# Megasquirt: 1 or 2 squirts? Simultaneous or alternating? Opinions please.



## NTRabbit (Mar 28, 2001)

I was just wondering what you guys are running. Right now I'm running 1 squirt alternating with 24lb injectors. I can get my 16v with 276 cams to idle "OK", but not perfect. I'm wondering if I might be able to make it better with a different squirt setup. Thanks, 
-Nick


----------



## VWralley (Mar 30, 2002)

*Re: Megasquirt: 1 or 2 squirts? Simultaneous or alternating? Opinions please. (NTRabbit)*

i believe i run 2 squirts alternating, but id have to double check that. the ms wont allow me to run 1 squirt, but i hope to once i update to the newer code


----------



## mjleamy (Mar 16, 2004)

*Re: Megasquirt: 1 or 2 squirts? Simultaneous or alternating? Opinions please. (NTRabbit)*

I know from chats with chadr that he is getting a smooth idle with HUGE injectors and techtonics cams by NOT using the alternating option, and by using the high resolution code. Ask him about it. Mike


----------



## Fox-N-It (Jul 23, 2003)

I've alway seen *4 squirts alternating or 2 squirts simultaneuous* depending on how they are wired. I'm running the later as thats how my injectors are wired with a digi 2 rail
edit in bold I had them backwards.


_Modified by Fox-N-It at 12:59 AM 12-6-2006_


----------



## VWralley (Mar 30, 2002)

*Re: (Fox-N-It)*


_Quote, originally posted by *Fox-N-It* »_I've alway seen 2 squirts alternating or 4 squirts simultaneuous depending on how they are wired. I'm running the later as thats how my injectors are wired with a digi 2 rail.
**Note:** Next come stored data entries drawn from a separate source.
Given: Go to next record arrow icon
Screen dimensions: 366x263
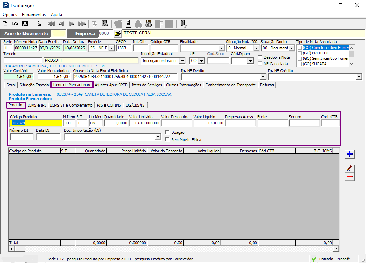Looking at the screenshot, I should pyautogui.click(x=71, y=24).
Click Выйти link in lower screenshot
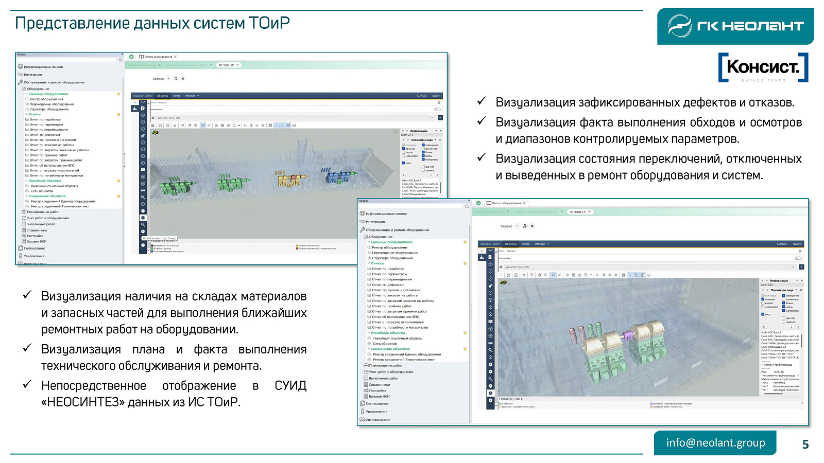Screen dimensions: 824x463 [797, 244]
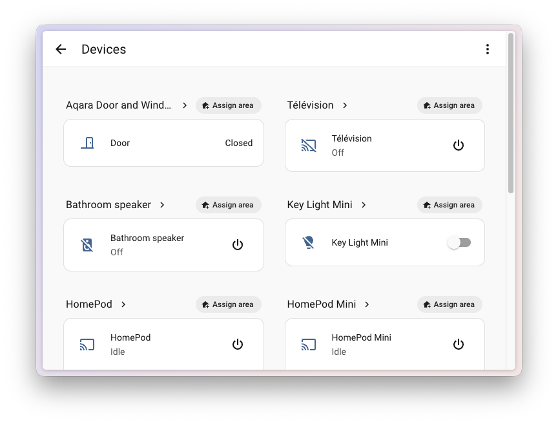The width and height of the screenshot is (558, 424).
Task: Click the HomePod Mini cast icon
Action: click(x=308, y=345)
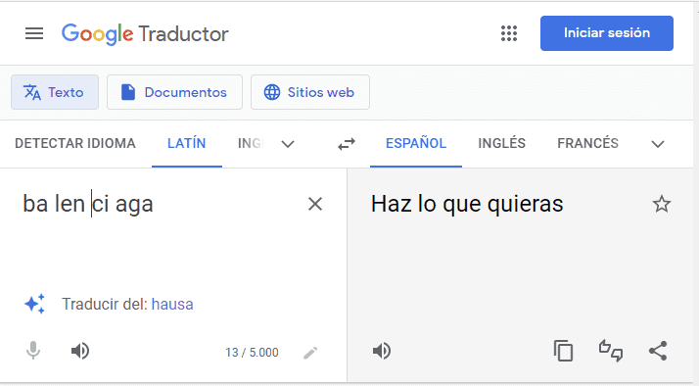
Task: Copy the translation to clipboard
Action: click(x=564, y=351)
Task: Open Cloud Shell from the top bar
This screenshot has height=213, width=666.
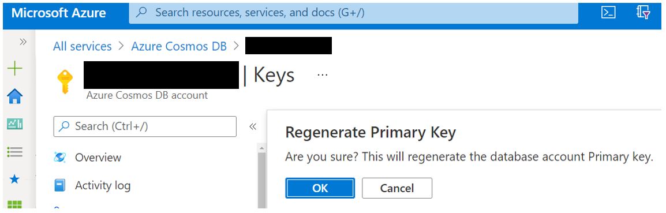Action: pyautogui.click(x=609, y=13)
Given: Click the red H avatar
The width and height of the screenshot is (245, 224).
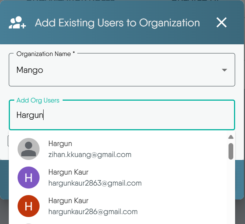Looking at the screenshot, I should point(29,206).
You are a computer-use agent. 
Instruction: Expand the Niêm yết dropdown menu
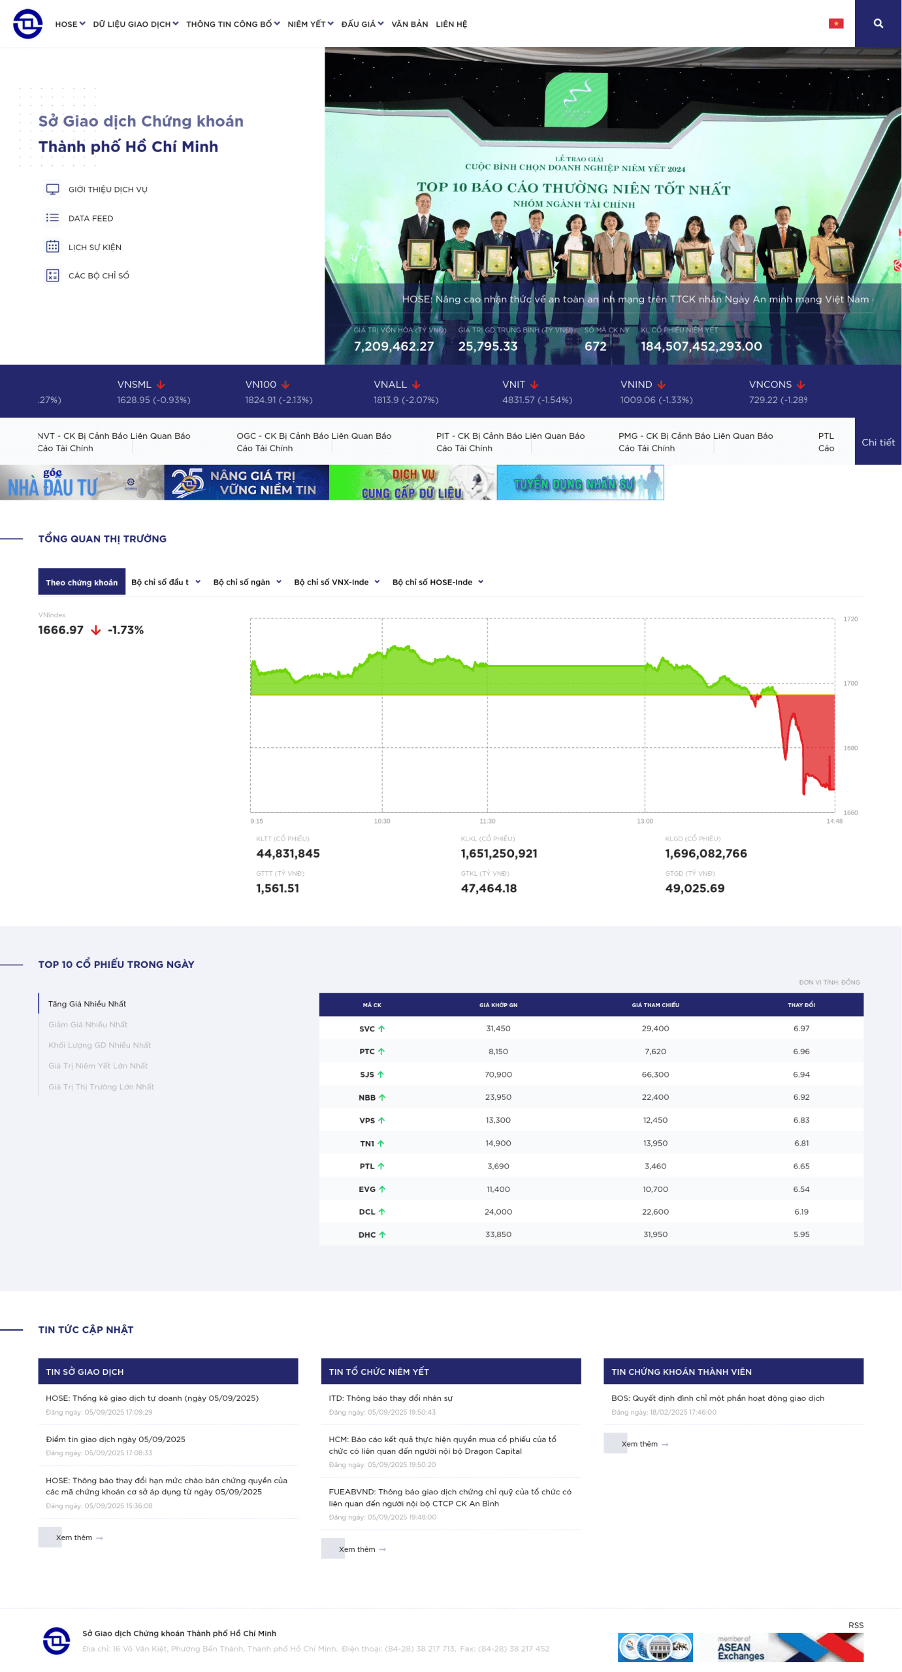pos(310,24)
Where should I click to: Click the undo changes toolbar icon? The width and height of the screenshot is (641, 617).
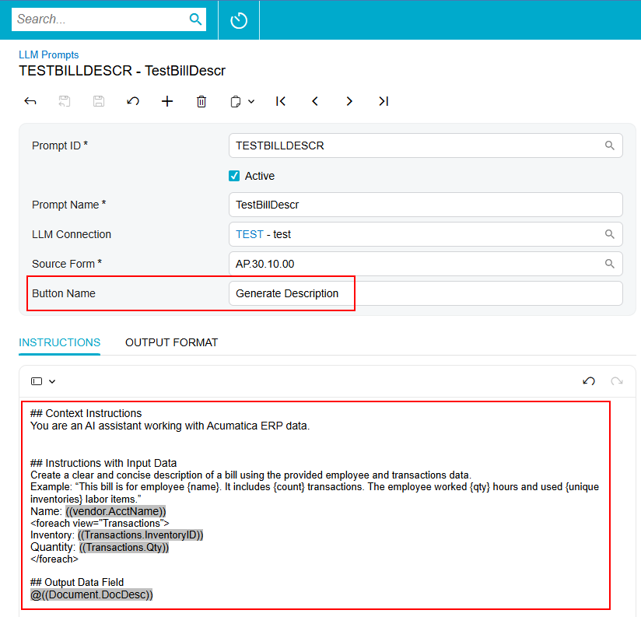coord(133,101)
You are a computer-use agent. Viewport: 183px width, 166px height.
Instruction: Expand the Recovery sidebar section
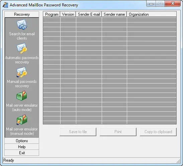[22, 14]
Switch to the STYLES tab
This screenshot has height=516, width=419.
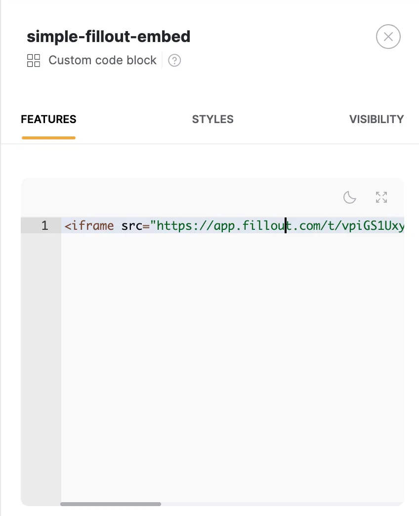(212, 119)
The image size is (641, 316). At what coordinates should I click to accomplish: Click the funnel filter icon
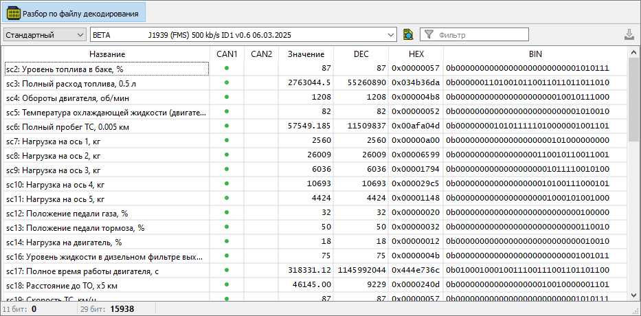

are u just doin that cause thats how it came or do u have a good reason for doing so? i re-wired my car to get the dual inj banks and i couldnt be happier, it smoothed out the idle tons and has made the car way smoother all around


----------



## Fox-N-It (Jul 23, 2003)

Digifant(1 & 2) injection ran all 4 simultaneuously and it was the quickest thing to do when I was installing since the fuelrail had the injector harness already attached and it only had 1 plug. 
I will soon be swapping shells and using an ABA harness to make things cleaner. Then I will switch over to 2 injector banks.
My setup runs quite smooth as is with G60 injectors.


----------



## NTRabbit (Mar 28, 2001)

*Re: Megasquirt: 1 or 2 squirts? Simultaneous or alternating? Opinions please. (mjleamy)*

Interesting. Sounds like everyone is just kind of doing what works for them. I found that my idle smoothed out when I switched over to 2 injector banks running an alternating squirt as well. 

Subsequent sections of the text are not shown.